Ace stands just slightly over 4" in height, which is certainly taller than the 3-3/4" of the original figures. And the original SkyStriker cockpit was a little cramped even for them. As such, the cockpit of the plane has been completely redone. Rather than a two-seater plane, it's now a single-seat. And the seat is brand new, with significantly more detail than before, as is the rest of the cockpit. It lacks the working parachutes of the original SkyStriker seats, but it looks as though Ace himself is wearing a parachute, so we'll let that one slide. I may have a rather reserved opinion about the modern style of G.I. Joe figures as compared to their predecessors, but I will say that the new SkyStriker cockpit is a very impressive piece of work.

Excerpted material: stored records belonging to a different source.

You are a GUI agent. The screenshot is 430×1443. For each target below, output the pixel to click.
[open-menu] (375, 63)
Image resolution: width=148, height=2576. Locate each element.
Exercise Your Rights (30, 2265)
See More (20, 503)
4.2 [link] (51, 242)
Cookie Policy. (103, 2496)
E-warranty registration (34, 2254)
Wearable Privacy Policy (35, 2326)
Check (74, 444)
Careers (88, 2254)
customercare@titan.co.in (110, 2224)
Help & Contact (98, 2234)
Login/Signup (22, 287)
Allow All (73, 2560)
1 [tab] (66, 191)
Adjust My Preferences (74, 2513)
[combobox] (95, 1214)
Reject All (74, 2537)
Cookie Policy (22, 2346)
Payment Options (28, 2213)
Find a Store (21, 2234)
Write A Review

The new character file cards for the 30th Anniversary line, while not as informative as the original file cards, are at least more informative than the file cards have been for a couple of years now. Ace's file card reads as follows:
Capt. Ace would rather fly than do anything else. He was a civilian pilot in Alaska, then worked as a stunt pilot before joining the Air Force to become a combat pilot. He has an uncanny skill with any kind of aircraft and an equally uncanny gift as a poker player. He can coax the most out of any plane and almost always holds the winning hand in a game, without even cheating.
I'm rather glad they kept Ace's poker connection on the file card after all these years. Supposedly, that was more the basis of his code-name, as opposed to his skill as a pilot, which nevertheless had to be considerable if he was going to be flying the Joe Team's finest.
So, what's my final word here? Well, really, what do you think? I finally have the SkyStriker back in my collection. It may not be precisely like the original, but I'm more than happy with it, and am truly delighted to have it "back", as such. I was among those who honestly never expected Hasbro to bring the SkyStriker back, and was happily stunned when they announced that they were.
If you're a longtime G.I. Joe fan who for whatever reason no longer has his SkyStriker, here's your chance to return it to your collection. If you do have your original, this is still an extremely cool and impressive return, and it will make a very impressive addition to your collection. If you're a somewhat newer collector and have heard about the SkyStriker over the years, but always figured that you'd never be able to own one for whatever reason, here's your chance. This is truly a magnificent aircraft, and I can assure you that you will enjoy it, and the Captain Ace figure is a superb pilot for it.
The G.I. JOE SKYSTRIKER XP-21F COMBAT JET with CAPTAIN ACE most definitely has my very highest recommendation!